The more recent GPS units are small enough and lightweight enough to be carried around, perhaps in a small case along with a cell phone. As an added bonus, they are useful for navigating while walking around in unfamiliar urban areas. You just need to be careful that you don’t drop them, because they are about as fragile as cell phones but without the wide availability of cases that enable you to see their screens and use them while they are being protected.
My newest GPS device is the stylish, top-of-the-line, Garmin nüvi® 3597LMTHD. This GPS has a large (five-inch), high-resolution touch-screen with “pinch and zoom” capability and lots of real estate for displaying important information. It has a brushed metal body, a powered magnetic mount and a suction cup base. LMT stands for Lifetime Maps & Traffic, which lets you download map updates at no extra charge. HD indicates that HD Traffic is also included, but I’ve found that feature to be of only limited use. I sometimes find myself in very heavy, slow traffic when the GPS indicates that the traffic is flowing well, and visa versa.

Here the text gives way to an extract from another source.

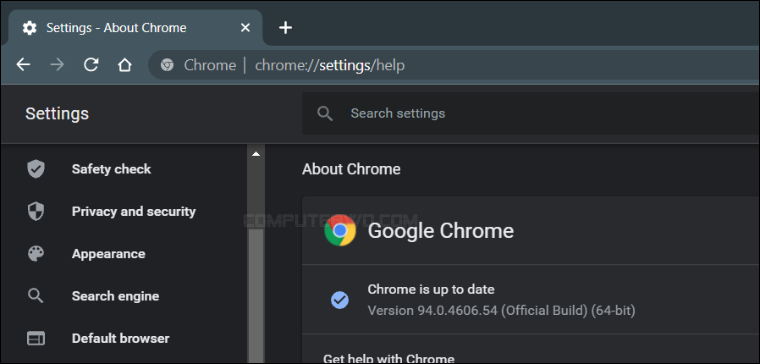Image resolution: width=760 pixels, height=364 pixels.
Task: Open Privacy and security settings
Action: click(134, 211)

Other features include voice-activated navigation; Bluetooth capability, which lets you use your GPS like a hands-free speaker and mic for your phone; “Active Lane Guidance;” photo-realistic freeway signs; 3-D landscapes; speed limits; brightly colored route lines; “Smartphone Link; and something new that they call “Garmin Real Directions
with Garmin Real Voice
.” I especially like this feature. It speaks directions as a knowledgeable, patient navigator would – for example, asking you to turn right at the traffic light and then take the first left, instead of just telling you names on street signs to turn at, which might be difficult to find and read while driving.
You may specify the level of detail on the maps, route preferences and detours; choose from a variety of additional on-screen information, such as time of arrival at your destination (it’s useful to tell someone on the phone exactly when you will arrive); find out names and locations of restaurants, gas stations, stores and other services in the area; and so forth.

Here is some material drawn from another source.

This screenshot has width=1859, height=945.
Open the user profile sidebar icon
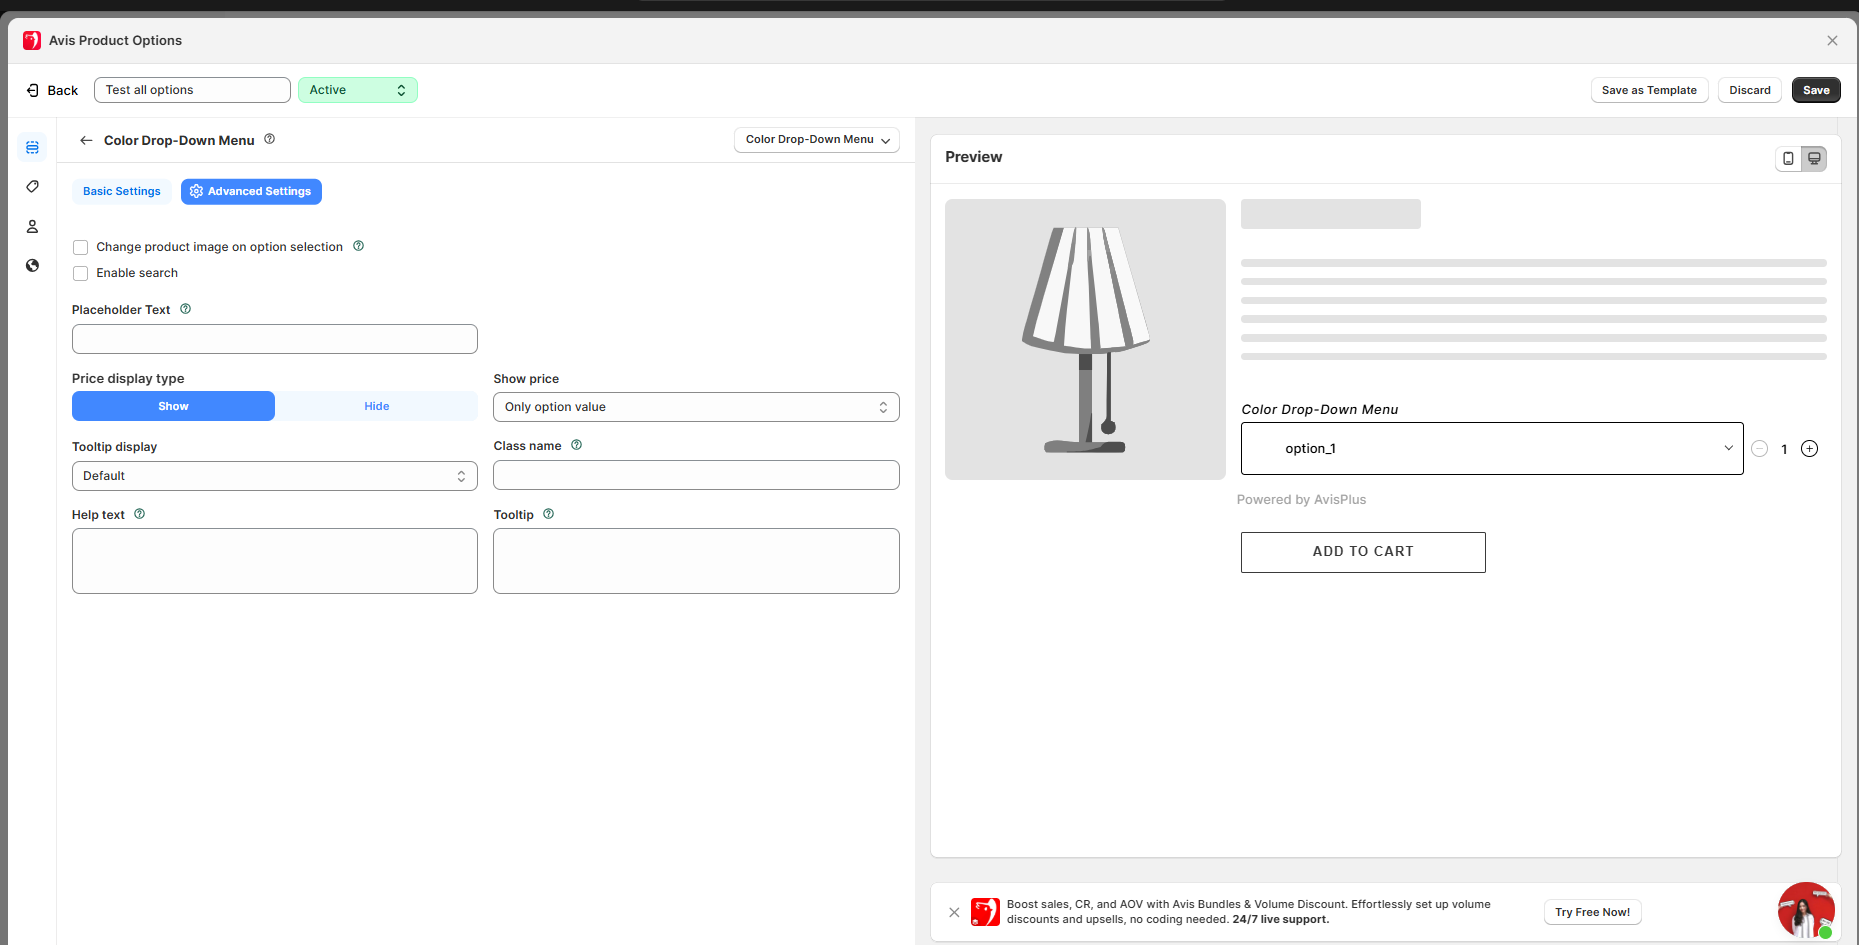32,227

It is easy to save waypoints for destinations that you might need to navigate to again, and then back them up to your computer with the Garmin software, in case your GPS gets lost, damaged or stolen.

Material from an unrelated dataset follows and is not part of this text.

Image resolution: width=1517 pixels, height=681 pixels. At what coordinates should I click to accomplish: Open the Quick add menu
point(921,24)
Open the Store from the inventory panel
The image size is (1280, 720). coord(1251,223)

To that point, I strongly recommend that you do not store your GPS in your vehicle. It can get extremely hot in a closed car and a portable GPS is easy for thieves to steal. I once had my car broken into while I was at a movie theater. The thieves went directly to the center console where I’d hidden my GPS. According to the police, they’d probably watched me put it in there and then walk directly to the movie theater. Worst of all, I had not backed up years worth of saved waypoints so they were all lost.
Garmin’s price for the nüvi® 3597LMTHD is $349.99.